Data for locating visible targets:
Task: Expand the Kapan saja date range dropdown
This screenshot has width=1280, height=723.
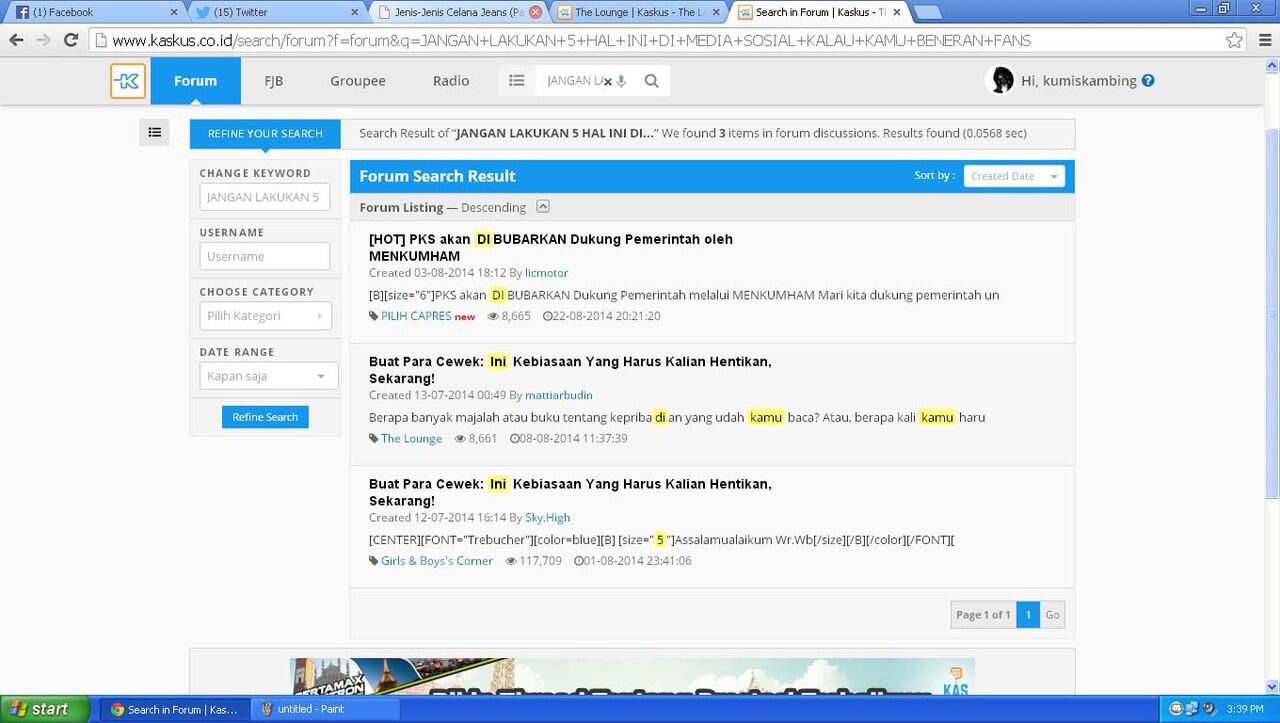Action: [268, 376]
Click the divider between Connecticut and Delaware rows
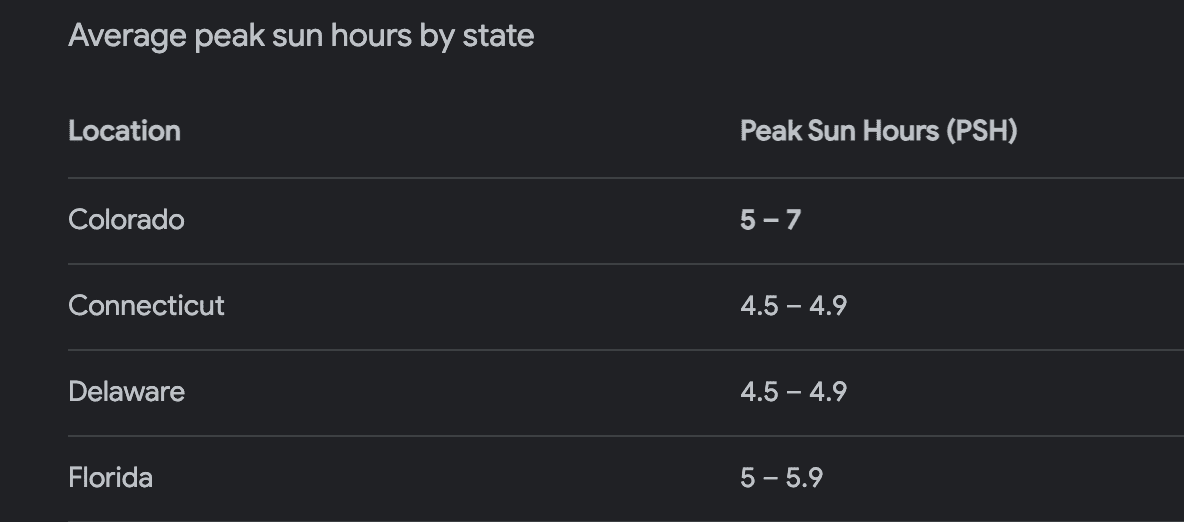Screen dimensions: 1184x522 (626, 350)
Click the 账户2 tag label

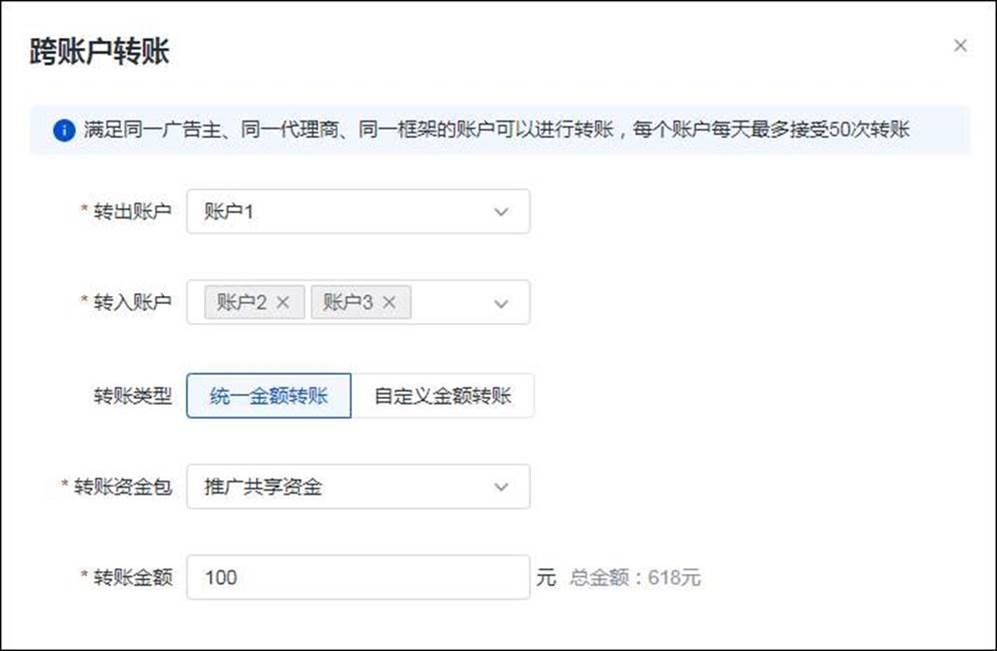pos(241,302)
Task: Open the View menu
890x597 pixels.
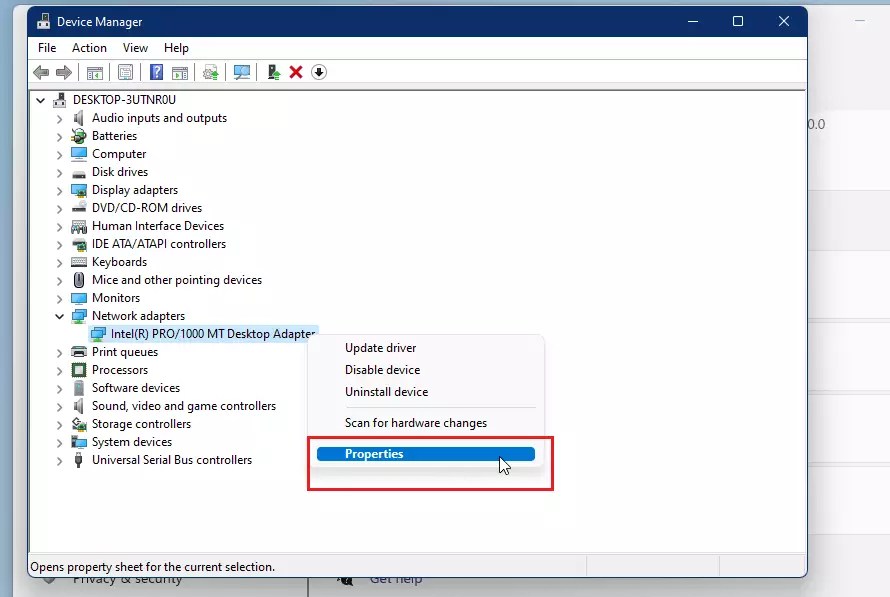Action: tap(135, 47)
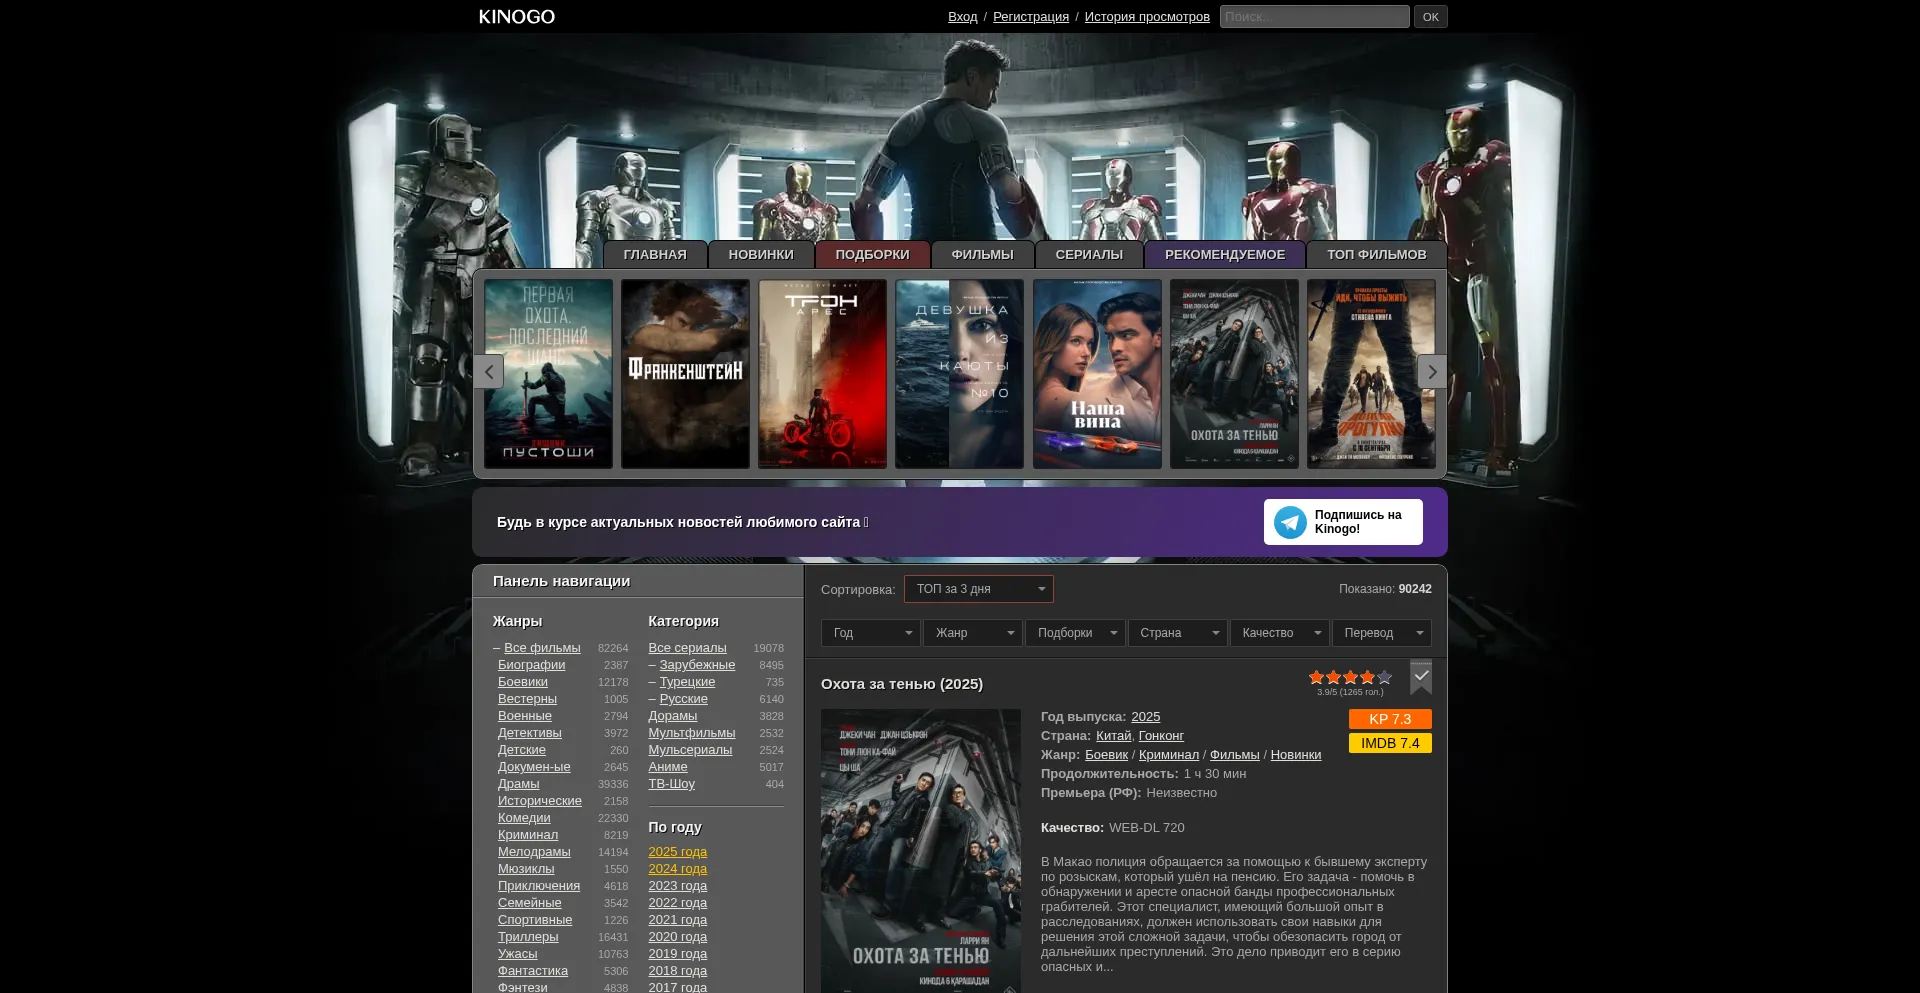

Task prompt:
Reproduce every one of the lines above word for word, but omit the pictures.

The result:
Task: Expand the Kapan saja date range dropdown
This screenshot has width=1280, height=723.
Action: [268, 376]
Click the divider between Connecticut and Delaware rows
Screen dimensions: 1184x522 (626, 350)
Click the 账户2 tag label

pos(241,302)
Task: Open the View menu
890x597 pixels.
Action: tap(135, 47)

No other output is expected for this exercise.